Alpha flattening — what happens to transparency when you convert PNG to JPG
JPG refuses to carry an alpha channel. When you convert a PNG (or WebP, or AVIF) with transparency to JPG, the transparent and partially-transparent pixels in your source need to land on something — and that something has to be a colour. The converter picks white.
When flattening kicks in
Among the supported output formats — jpg, png, webp, avif — only jpg triggers the flattening step. PNG, WebP, and AVIF all preserve alpha and skip flattening entirely.
The converter detects the no-alpha case by checking the chosen output before drawing. If the destination is JPG, it fills the canvas with white before drawing the source onto it. The order matters: white first, image on top, so the image's own alpha channel composites against the white fill rather than against whatever was previously in the canvas buffer.
if (outputFormat === 'jpg') {
ctx.fillStyle = '#FFFFFF';
ctx.fillRect(0, 0, canvas.width, canvas.height);
}
ctx.drawImage(img, 0, 0);
The compositing math
Each output pixel is a weighted average of the source pixel and the white fill, weighted by the source's alpha. For a fully opaque pixel (A=255), the output is exactly the source colour. For a fully transparent pixel (A=0), the output is white. For everything in between, the output is a linear blend.
out_R = src_R · (A/255) + 255 · (1 − A/255)
out_G = src_G · (A/255) + 255 · (1 − A/255)
out_B = src_B · (A/255) + 255 · (1 − A/255)

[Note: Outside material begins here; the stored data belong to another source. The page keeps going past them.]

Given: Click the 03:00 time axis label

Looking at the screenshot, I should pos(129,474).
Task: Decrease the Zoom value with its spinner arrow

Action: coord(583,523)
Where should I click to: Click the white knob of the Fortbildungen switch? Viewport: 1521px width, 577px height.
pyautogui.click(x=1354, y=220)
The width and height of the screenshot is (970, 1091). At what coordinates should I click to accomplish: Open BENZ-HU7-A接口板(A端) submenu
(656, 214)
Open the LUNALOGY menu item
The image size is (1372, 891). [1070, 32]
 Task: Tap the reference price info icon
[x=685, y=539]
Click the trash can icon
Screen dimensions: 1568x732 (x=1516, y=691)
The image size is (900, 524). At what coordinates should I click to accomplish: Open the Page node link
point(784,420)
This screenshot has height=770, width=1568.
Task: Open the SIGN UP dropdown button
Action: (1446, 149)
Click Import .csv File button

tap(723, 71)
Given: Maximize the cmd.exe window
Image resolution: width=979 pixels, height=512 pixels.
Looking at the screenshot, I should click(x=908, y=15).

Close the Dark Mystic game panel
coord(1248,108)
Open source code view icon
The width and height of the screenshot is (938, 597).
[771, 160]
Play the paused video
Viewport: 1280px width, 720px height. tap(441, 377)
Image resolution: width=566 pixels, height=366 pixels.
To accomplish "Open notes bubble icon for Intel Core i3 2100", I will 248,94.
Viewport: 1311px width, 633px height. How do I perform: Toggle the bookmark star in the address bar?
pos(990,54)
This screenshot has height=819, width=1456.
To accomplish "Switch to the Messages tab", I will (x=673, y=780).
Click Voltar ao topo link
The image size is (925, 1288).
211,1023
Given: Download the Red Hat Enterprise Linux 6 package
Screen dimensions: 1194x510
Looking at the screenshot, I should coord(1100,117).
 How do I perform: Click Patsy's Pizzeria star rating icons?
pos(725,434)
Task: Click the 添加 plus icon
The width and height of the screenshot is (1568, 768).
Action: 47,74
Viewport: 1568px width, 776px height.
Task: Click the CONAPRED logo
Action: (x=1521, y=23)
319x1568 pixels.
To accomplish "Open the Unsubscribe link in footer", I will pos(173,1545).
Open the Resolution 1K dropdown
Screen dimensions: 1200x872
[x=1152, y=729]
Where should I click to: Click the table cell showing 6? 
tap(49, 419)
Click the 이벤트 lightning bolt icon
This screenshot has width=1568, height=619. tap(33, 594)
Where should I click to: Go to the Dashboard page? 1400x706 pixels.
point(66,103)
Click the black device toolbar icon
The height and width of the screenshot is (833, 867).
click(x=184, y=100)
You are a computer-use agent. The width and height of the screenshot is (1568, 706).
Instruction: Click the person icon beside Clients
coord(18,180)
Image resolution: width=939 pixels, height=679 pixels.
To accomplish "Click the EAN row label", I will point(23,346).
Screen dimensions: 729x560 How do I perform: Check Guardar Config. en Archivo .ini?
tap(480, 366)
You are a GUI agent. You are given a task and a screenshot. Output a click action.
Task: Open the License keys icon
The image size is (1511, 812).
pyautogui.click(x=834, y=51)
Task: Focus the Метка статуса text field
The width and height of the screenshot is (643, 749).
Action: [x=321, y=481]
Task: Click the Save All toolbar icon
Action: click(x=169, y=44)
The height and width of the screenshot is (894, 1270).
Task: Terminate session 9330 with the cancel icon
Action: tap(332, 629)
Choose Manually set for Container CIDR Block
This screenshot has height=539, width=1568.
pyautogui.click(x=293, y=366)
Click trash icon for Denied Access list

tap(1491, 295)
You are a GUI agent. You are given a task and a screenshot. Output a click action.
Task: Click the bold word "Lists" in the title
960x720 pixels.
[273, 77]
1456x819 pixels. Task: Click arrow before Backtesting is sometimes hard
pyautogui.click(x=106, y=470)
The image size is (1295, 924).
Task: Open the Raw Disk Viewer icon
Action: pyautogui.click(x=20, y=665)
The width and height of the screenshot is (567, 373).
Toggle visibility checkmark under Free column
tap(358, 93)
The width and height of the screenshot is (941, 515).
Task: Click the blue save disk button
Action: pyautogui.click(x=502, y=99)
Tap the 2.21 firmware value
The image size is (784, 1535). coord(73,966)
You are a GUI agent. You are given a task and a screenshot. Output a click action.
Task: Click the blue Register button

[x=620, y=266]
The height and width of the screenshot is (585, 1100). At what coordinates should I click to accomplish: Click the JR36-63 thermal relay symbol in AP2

The blending happens in the 2D canvas at premultiplied-alpha precision, then the result is read out as an opaque RGB buffer that the JPEG encoder writes to disk.
Why white, and not something else
White is a default that produces the least surprising result for the most common inputs: logos, icons, screenshots, and product shots usually live on white backgrounds in the user's mental model. Picking black would invert the apparent shape of any anti-aliased edge; picking the page background colour would require knowing where the image will eventually be placed.
Other tools sometimes ask for a fill colour, sometimes guess from the corner pixels, sometimes use a neutral grey. The converter doesn't ask, and doesn't guess — white is the explicit default and the only choice. If white is wrong for your image, the workaround is to pre-composite in a desktop image editor (drop a layer of the colour you want behind the image, flatten, export) before uploading, or to choose a format that preserves alpha.
The halo problem
If your PNG was authored against a dark background — a logo with a shadow that fades into black, say — the partially-transparent edge pixels carry colour values that assume black behind them. Composited onto white, the same anti-aliased edges produce a faint white halo around the shape because the blended colour is now (dark · A + white · (1 − A)) instead of the (dark · A + dark · (1 − A)) the artwork was designed for.
This is unavoidable in any format conversion that drops alpha. The data needed to render the edge correctly against a dark background is no longer present. The fix is at source — re-export the PNG against the new background colour, or keep alpha by choosing PNG/WebP/AVIF as the output format.
A note on the PNG spec's "matte"
PNG defines a small chunk called bKGD that lets the encoder declare a default background colour for renderers that can't composite. The PNG spec says renderers may use it; in practice, almost no viewer does. The converter ignores it as well — the white fill is hard-coded, not derived from any hint in the source. Doing otherwise would make the conversion result depend on a chunk most authors don't even know exists.
How to keep your alpha
Pick an output format that supports it. PNG is the most universal; WebP and AVIF give you smaller files at the same visual fidelity. Any of those routes through the same canvas without the white-fill step — alpha bytes pass straight to the encoder. If you need a JPG specifically (smaller files, universal compatibility), accept that transparency goes away and design around it.